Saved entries
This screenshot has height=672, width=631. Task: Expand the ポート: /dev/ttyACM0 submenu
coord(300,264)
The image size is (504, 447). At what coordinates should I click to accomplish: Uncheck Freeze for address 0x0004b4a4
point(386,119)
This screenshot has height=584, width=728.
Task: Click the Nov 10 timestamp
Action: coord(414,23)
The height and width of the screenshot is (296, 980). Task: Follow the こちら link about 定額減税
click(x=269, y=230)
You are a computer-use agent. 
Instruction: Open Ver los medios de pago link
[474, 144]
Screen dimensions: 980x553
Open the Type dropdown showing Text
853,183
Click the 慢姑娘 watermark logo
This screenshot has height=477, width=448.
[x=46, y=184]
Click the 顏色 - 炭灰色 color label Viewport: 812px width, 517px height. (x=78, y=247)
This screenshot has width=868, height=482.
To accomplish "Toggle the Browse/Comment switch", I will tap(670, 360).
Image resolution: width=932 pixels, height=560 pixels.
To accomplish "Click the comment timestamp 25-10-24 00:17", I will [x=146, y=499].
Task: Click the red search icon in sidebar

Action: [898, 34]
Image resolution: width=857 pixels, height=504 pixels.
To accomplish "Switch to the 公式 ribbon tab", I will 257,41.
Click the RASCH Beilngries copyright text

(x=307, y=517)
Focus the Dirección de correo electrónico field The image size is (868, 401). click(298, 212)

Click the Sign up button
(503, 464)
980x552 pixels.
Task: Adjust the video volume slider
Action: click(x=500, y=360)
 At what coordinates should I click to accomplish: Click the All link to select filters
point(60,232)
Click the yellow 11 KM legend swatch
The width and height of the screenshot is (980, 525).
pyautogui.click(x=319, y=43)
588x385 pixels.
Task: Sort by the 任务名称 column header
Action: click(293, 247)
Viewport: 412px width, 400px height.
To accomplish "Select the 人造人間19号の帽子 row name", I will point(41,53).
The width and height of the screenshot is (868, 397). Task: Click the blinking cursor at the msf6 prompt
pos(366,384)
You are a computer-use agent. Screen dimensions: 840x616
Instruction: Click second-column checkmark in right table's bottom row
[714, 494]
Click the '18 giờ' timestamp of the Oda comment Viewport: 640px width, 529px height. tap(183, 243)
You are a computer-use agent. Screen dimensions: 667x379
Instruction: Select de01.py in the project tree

■ What you are asked to do: Scan the lines above for "resolution", then copy every one that has it.

■ Exercise result:
Image resolution: width=932 pixels, height=560 pixels.
Image resolution: width=857 pixels, height=504 pixels.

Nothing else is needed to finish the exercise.